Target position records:

:::

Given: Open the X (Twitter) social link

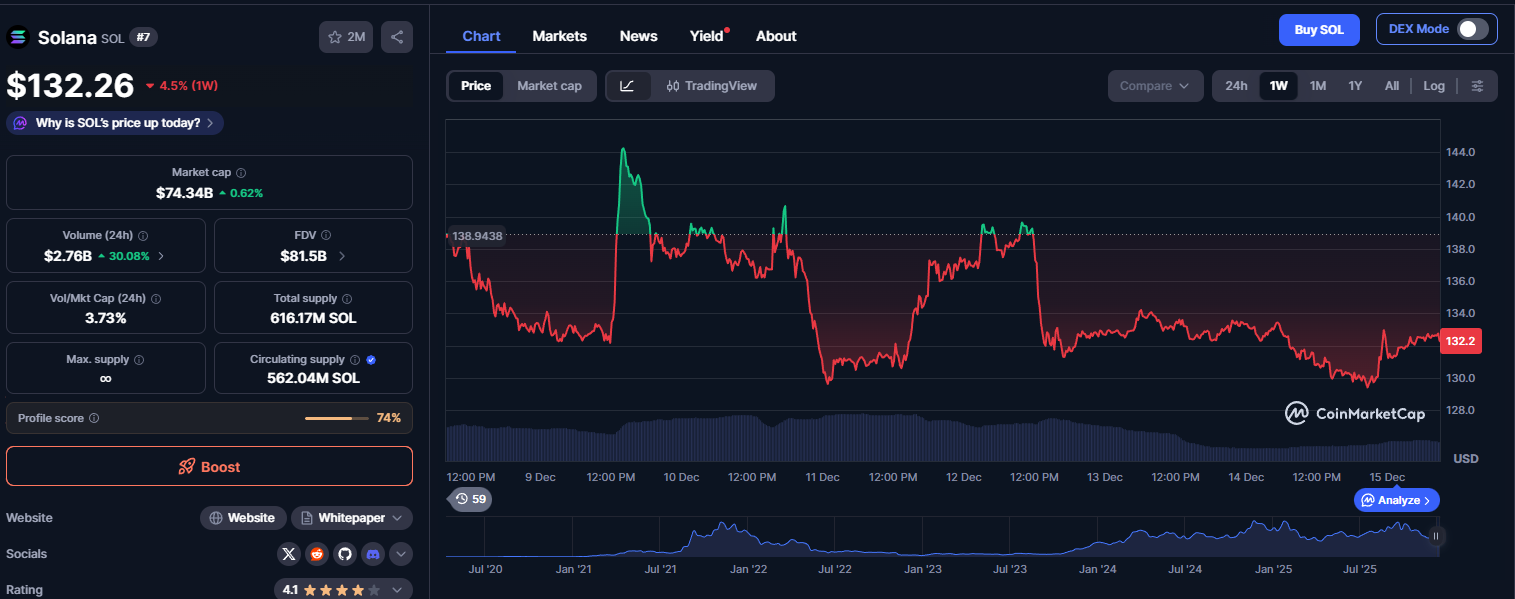Looking at the screenshot, I should [x=289, y=553].
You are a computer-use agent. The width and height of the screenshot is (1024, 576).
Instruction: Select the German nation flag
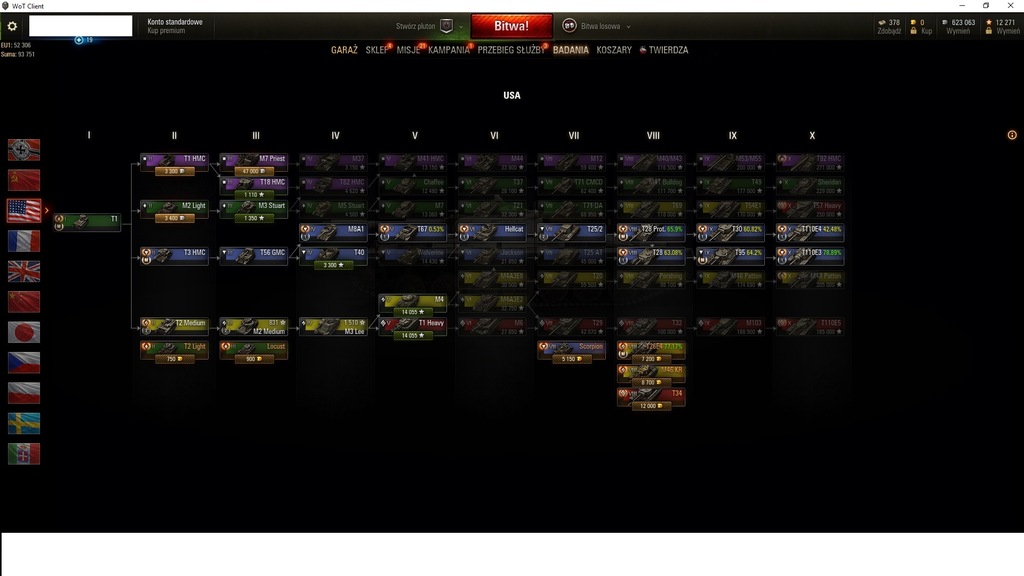(24, 149)
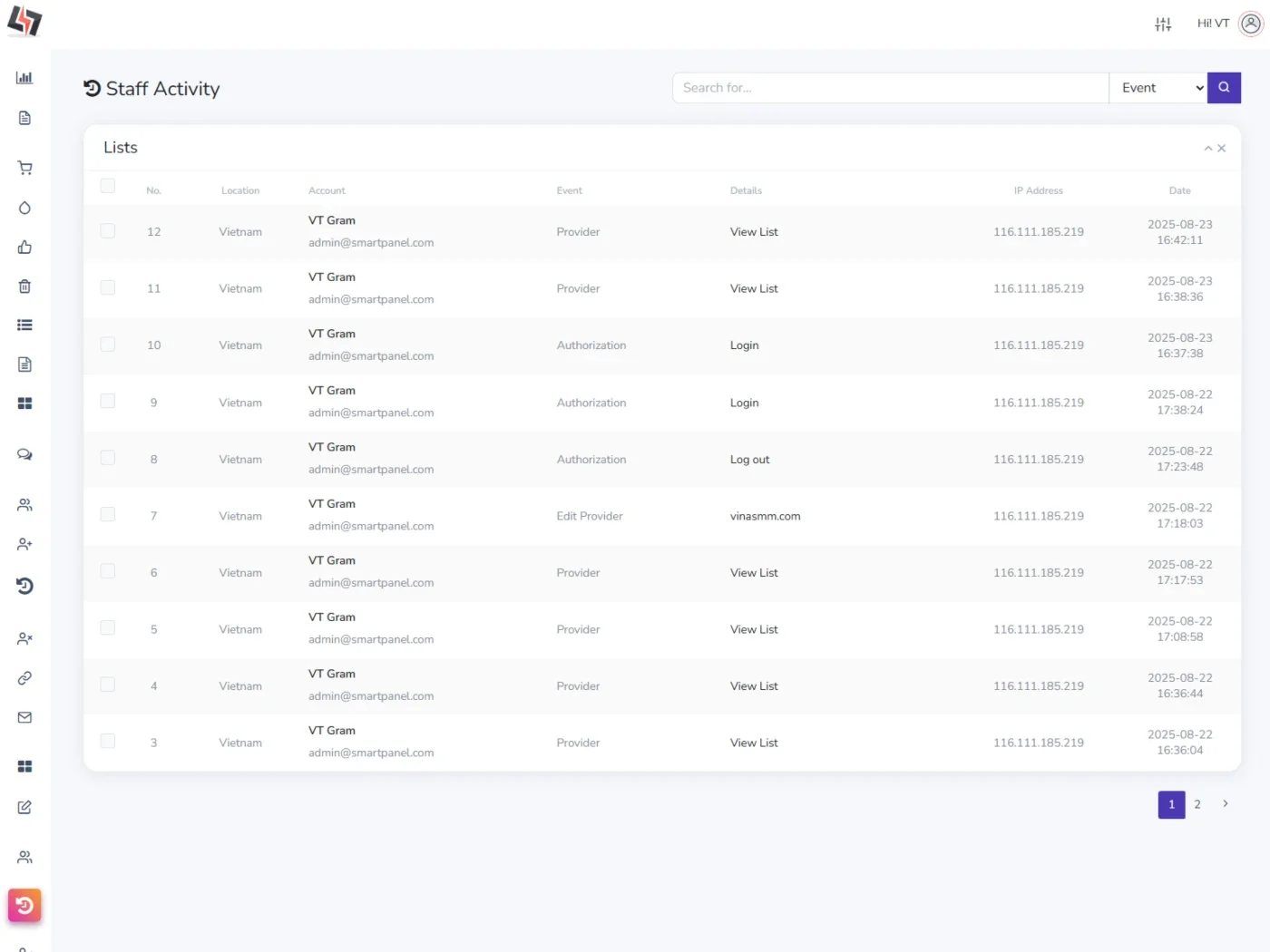
Task: Click the pink floating history button
Action: tap(24, 905)
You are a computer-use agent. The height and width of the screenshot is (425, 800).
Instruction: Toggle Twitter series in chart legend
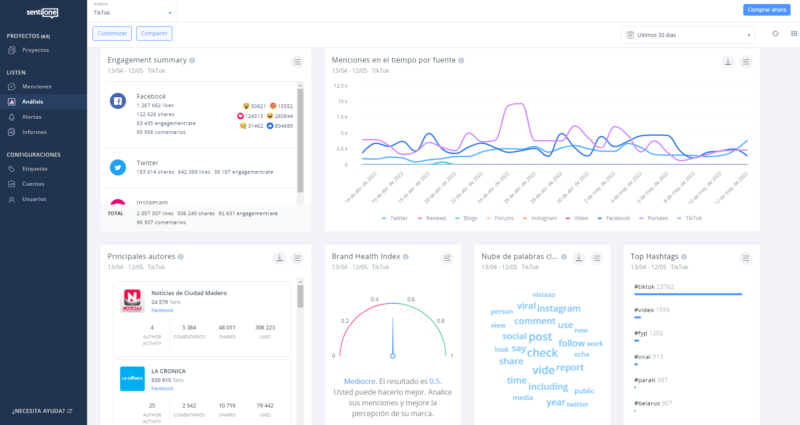[397, 217]
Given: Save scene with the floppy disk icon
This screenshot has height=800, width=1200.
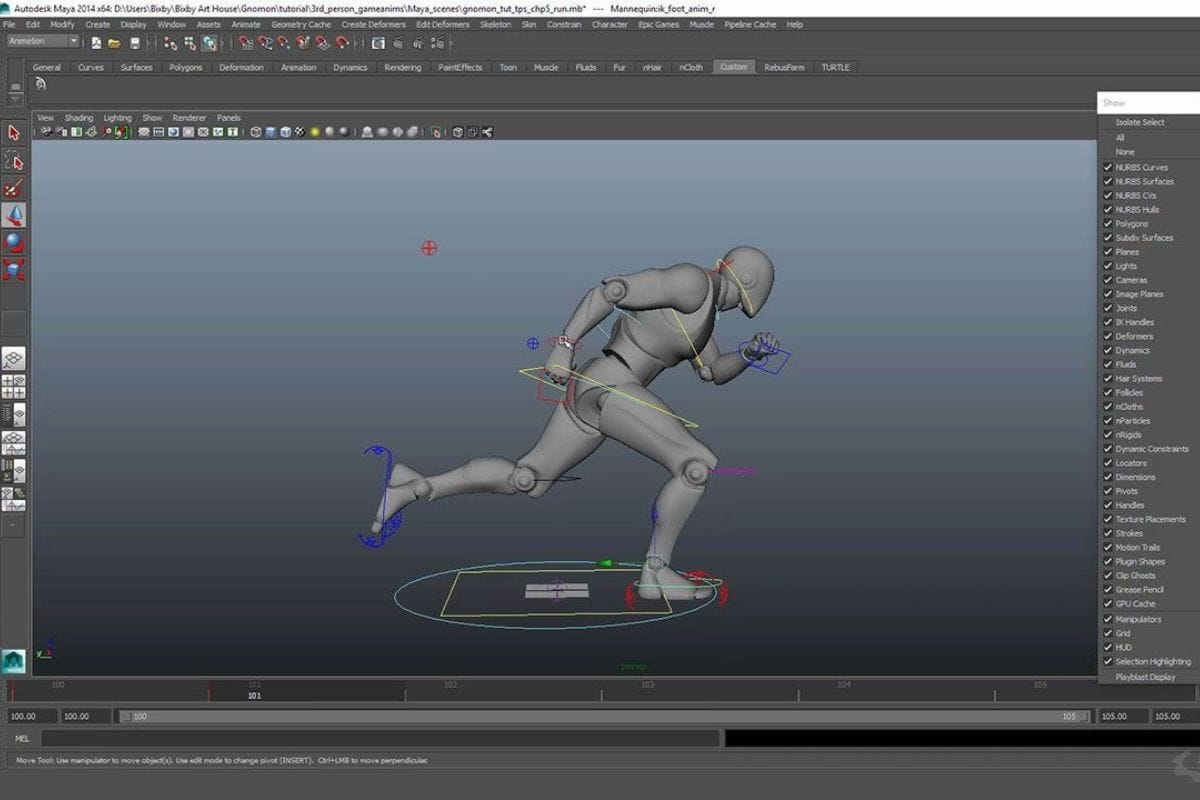Looking at the screenshot, I should tap(134, 43).
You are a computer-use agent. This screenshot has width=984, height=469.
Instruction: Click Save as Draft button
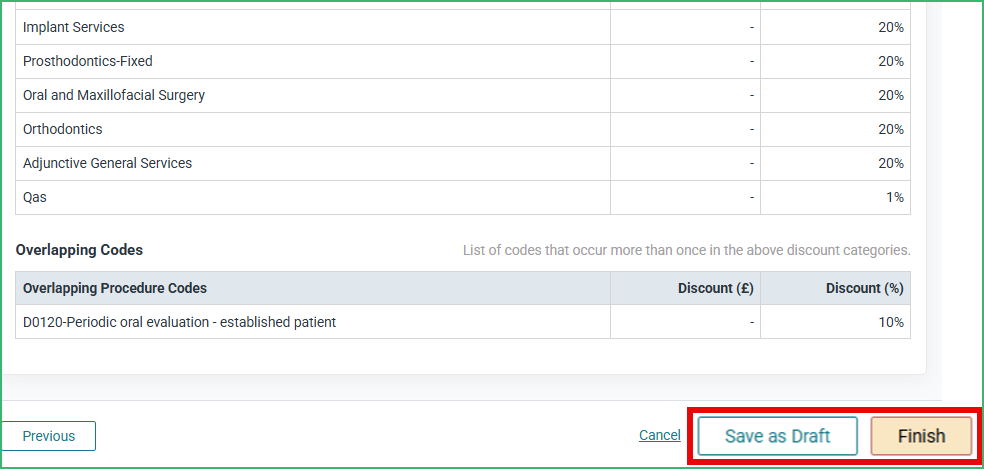tap(778, 436)
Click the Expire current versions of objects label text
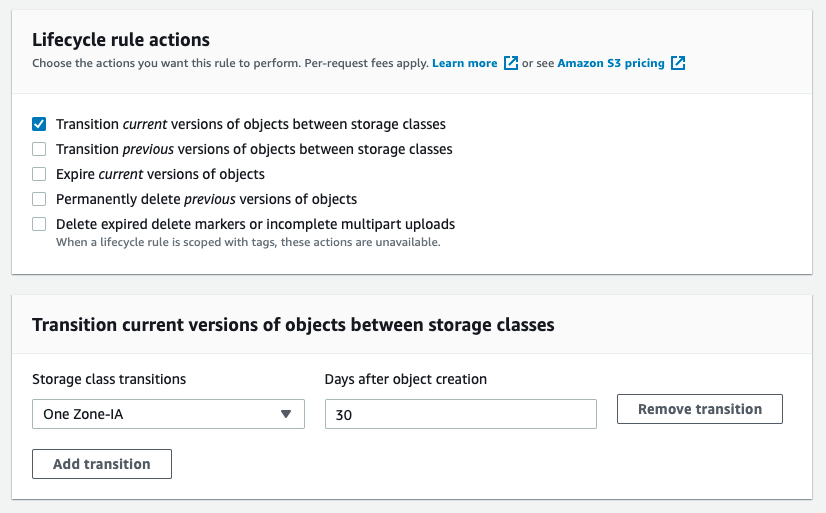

:::

> **What to produce**
Please rewrite the records from the line containing "You are a computer-use agent. The height" through the end of the records with "Save as Draft" changed to "Save for Later" and everything else unchanged, leaving out the pictures.

> **Correct result**
You are a computer-use agent. The height and width of the screenshot is (425, 800).
Instruction: Toggle Twitter series in chart legend
[397, 217]
Given: Save scene with the floppy disk icon
This screenshot has height=800, width=1200.
Looking at the screenshot, I should tap(134, 43).
You are a computer-use agent. This screenshot has width=984, height=469.
Instruction: Click Save for Later button
tap(778, 436)
Click the Expire current versions of objects label text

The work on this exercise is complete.